KGE.ns_strategy

Classes

NegativeSampler

A base module for negative sampler.

TypedStrategy

An implementation of typed negative sampling strategy.

UniformStrategy

An implementation of uniform negative sampling

Class Inheritance Diagram

Inheritance diagram of KGE.ns_strategy.NegativeSampler, KGE.ns_strategy.TypedStrategy, KGE.ns_strategy.UniformStrategy
class KGE.ns_strategy.NegativeSampler[source]

Bases: object

A base module for negative sampler.

Methods

__call__()

Confuct negative sampling

__init__()[source]

Initialized negative sampler

class KGE.ns_strategy.TypedStrategy[source]

Bases: KGE.ns_strategy.NegativeSampler

An implementation of typed negative sampling strategy.

Typed negative sampling consider the entities’ type, for example, for the positive triplet \((MonaLisa, is\_in, Louvre)\), we may generate illogical negative triplet such as \((MonaLis, is\_in, DaVinci)\). So Typed negative sampling strategy consider the type of entity to be corrupt, if we want to replace Louvre, we only sample the entities which have same type with Louvre.

Caution

When using TypedStrategy, metadata should contains key 'ind2type' to indicate the entities’ type when calling train().

Methods

__call__(X, negative_ratio, side)

perform negative sampling

__init__(pool, metadata)[source]

Initialize TypedStrategy negative sampler.

Parameters
  • pool (multiprocessing.pool.Pool) – multiprocessing pool for parallel.

  • metadata (dict) – metadata that store the entities’ type information.

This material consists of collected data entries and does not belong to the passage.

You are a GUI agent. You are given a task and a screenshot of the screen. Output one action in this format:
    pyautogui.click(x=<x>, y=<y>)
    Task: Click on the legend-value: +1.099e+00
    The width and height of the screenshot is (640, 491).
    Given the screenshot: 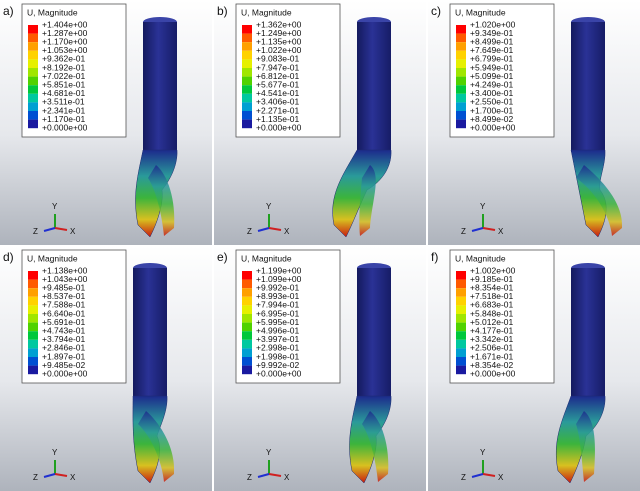 What is the action you would take?
    pyautogui.click(x=279, y=279)
    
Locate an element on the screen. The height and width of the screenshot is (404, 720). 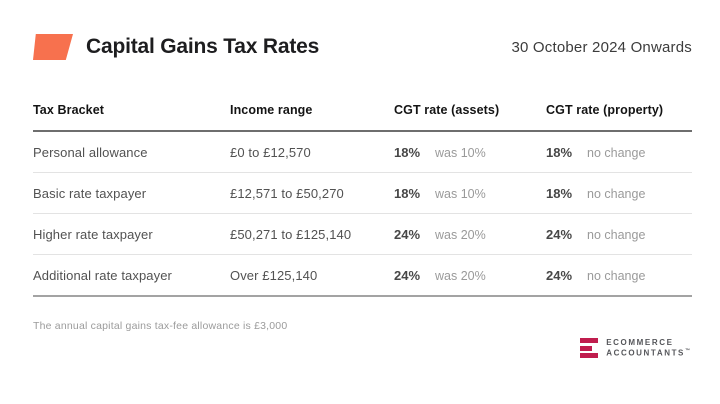
header-title-group: Capital Gains Tax Rates is located at coordinates (176, 47).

class KGE.ns_strategy.UniformStrategy[source]

Bases: KGE.ns_strategy.NegativeSampler

An implementation of uniform negative sampling

Uniform sampling is the most simple negative sampling strategy, usually is the default setting of knowledge graph embedding models. It sample entities from all entites with uniform distribution, and replaces either head or tail entity.

Methods

__call__(X, negative_ratio, side)

perform negative sampling

__init__(sample_pool)[source]

Initialize UniformStrategy negative sampler.

Parameters

sample_pool (tf.Tensor) – entities pool that used to sample.